= QUOTED PASSAGE =
Munn arose in the Midwest, where political movements such as the Patrons of Husbandry (often known as “the Grange”) successfully convinced state legislatures to pass laws helping small farmers. The particular law at issue in Munn was an Illinois statute that regulated the prices grain elevators storing wheat could charge farmers. Proponents of the law insisted that this was a routine exercise of state police powers that would promote the welfare of farmers by ensuring that they made a profit on wheat transported to markets throughout the country. Opponents insisted that telling a business what prices they could charge violated the due process clause of the Fourteenth Amendment.

The Supreme Court by a 7-2 vote declared the Illinois statute constitutional. Chief Justice Morrison Waite’s majority opinion maintained that the regulation of grain elevators was consistent with longstanding practice at the time the Fourteenth Amendment was adopted, that “statutes regulating the use, or even the price of the use, of private property” did not “depriv[e] an owner of his property without due process of law.” Waite’s opinion relied heavily on a common law doctrine permitting regulation of property “affected with a public interest.” He explained, “when . . . one devotes his property to a use in which the public has an interest, he, in effect, grants to the public an interest in that use, and must submit to be controlled by the public for the common good.” Justice Stephen Field dissented. He insisted that grain elevators were not “affected with a public interest” because they served the economic interests of their owners rather than the good of the public. “The public has no greater interest in the use of buildings for the storage of grain,” he wrote, “than it has in the use of buildings for the residence of families.”

= EXTRACTED INFORMATION =
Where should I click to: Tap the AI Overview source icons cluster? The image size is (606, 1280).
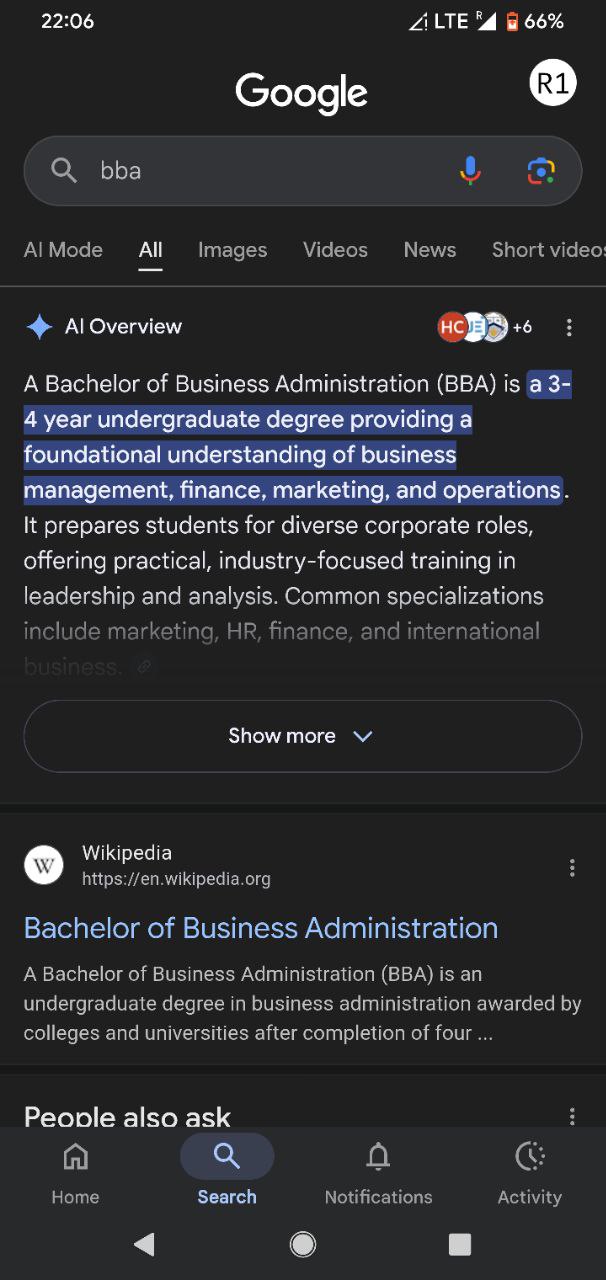tap(484, 327)
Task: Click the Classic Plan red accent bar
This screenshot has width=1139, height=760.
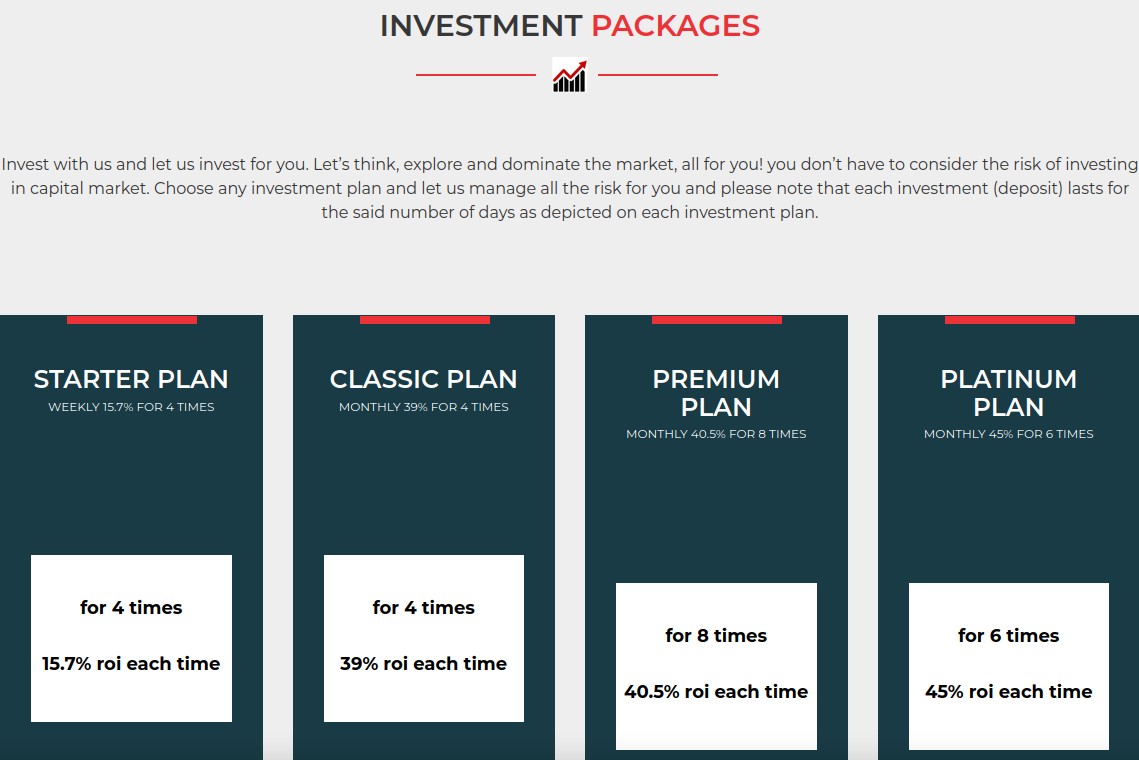Action: 424,320
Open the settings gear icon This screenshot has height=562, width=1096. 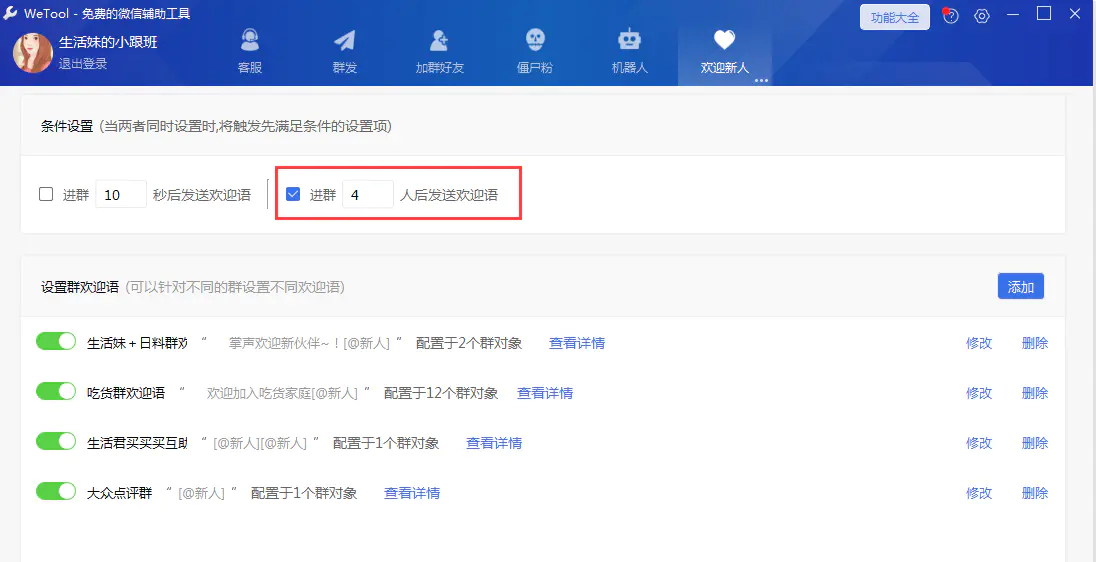click(x=982, y=16)
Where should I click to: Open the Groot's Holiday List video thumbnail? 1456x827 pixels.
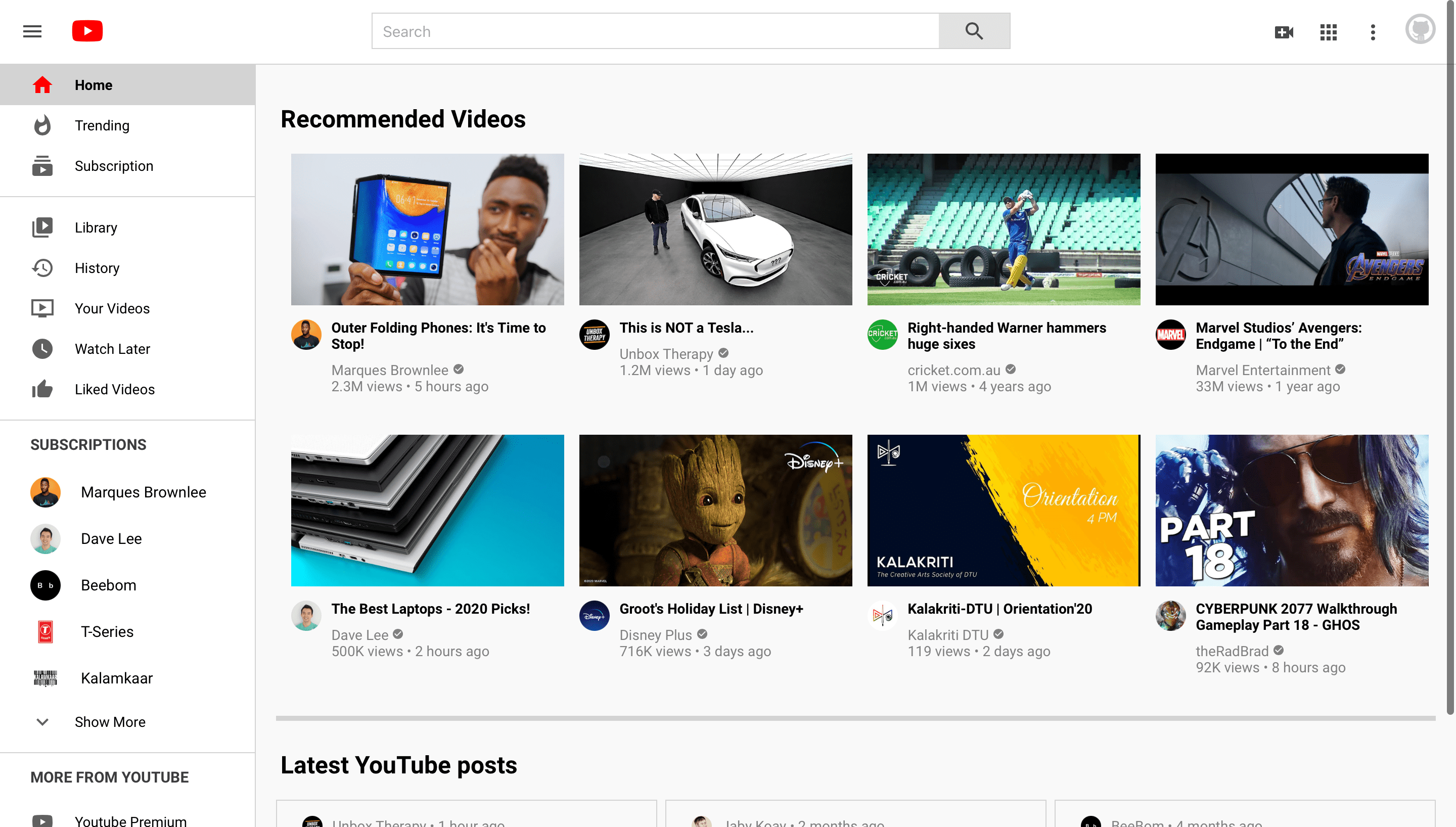pos(715,510)
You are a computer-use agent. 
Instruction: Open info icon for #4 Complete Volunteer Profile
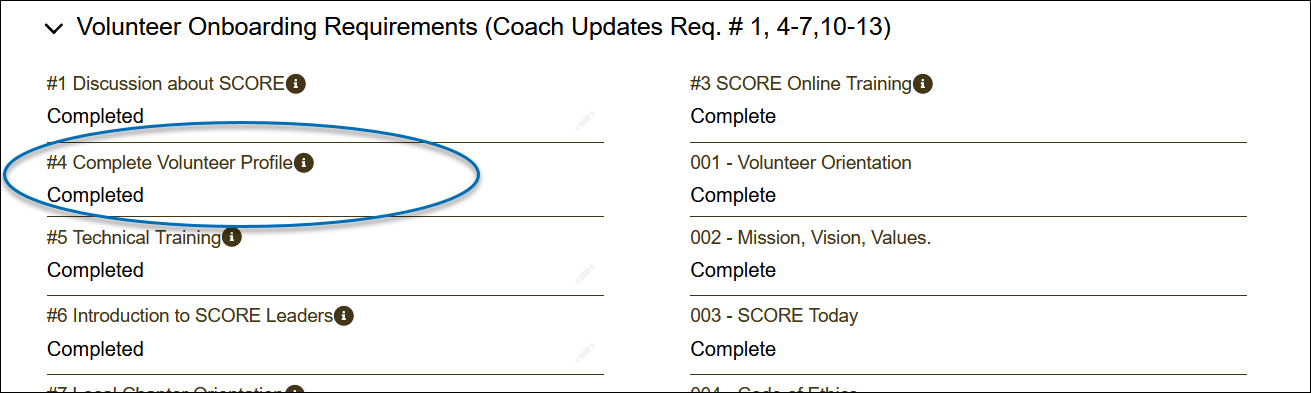(x=304, y=163)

= WORK INSTRUCTIONS =
• a. Using the passage on Munn, say whether each statement agrees with it, and back each yes or no with the deciding words of the passage, quoted exactly.
(i) The Illinois statute regulated the prices grain elevators could charge farmers.
(ii) Justice Stephen Field wrote the majority opinion.
(iii) The Supreme Court upheld the statute by a 7-2 vote.
• b. Answer these questions from the passage on Munn.
(i) Which movement was often known as "the Grange"?
(ii) Which clause did opponents say the law violated?
(iii) In his dissent, what use of buildings did Field compare grain storage to?
• c. Sum up the passage on Munn in two sentences.
The entries have nothing to do with the text.

= SOLUTIONS PER TASK =
• a.
(i) Yes: "an Illinois statute that regulated the prices grain elevators storing wheat could charge farmers"
(ii) No: "Chief Justice Morrison Waite’s majority opinion" and "Justice Stephen Field dissented."
(iii) Yes: "The Supreme Court by a 7-2 vote declared the Illinois statute constitutional."

• b.
(i) The Patrons of Husbandry.
(ii) The due process clause of the Fourteenth Amendment.
(iii) Buildings used for the residence of families.

• c. Midwestern movements like the Grange won laws helping small farmers, including an Illinois statute regulating what grain elevators could charge, which opponents said violated the Fourteenth Amendment's due process clause. The Supreme Court upheld it 7-2, with Chief Justice Waite holding that property devoted to a use in which the public has an interest may be regulated, while Justice Field dissented that grain elevators served their owners rather than the public.